Entries for finding words and elements:
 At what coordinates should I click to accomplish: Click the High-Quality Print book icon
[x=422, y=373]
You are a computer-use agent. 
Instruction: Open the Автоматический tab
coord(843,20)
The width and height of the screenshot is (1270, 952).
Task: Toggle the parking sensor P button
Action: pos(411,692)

What is expected: Return all of the records above line for line, with every character kept the same.

Correct output:
 At what coordinates should I click to accomplish: Click the High-Quality Print book icon
[x=422, y=373]
You are a computer-use agent. 
Instruction: Open the Автоматический tab
coord(843,20)
The width and height of the screenshot is (1270, 952).
Task: Toggle the parking sensor P button
Action: pos(411,692)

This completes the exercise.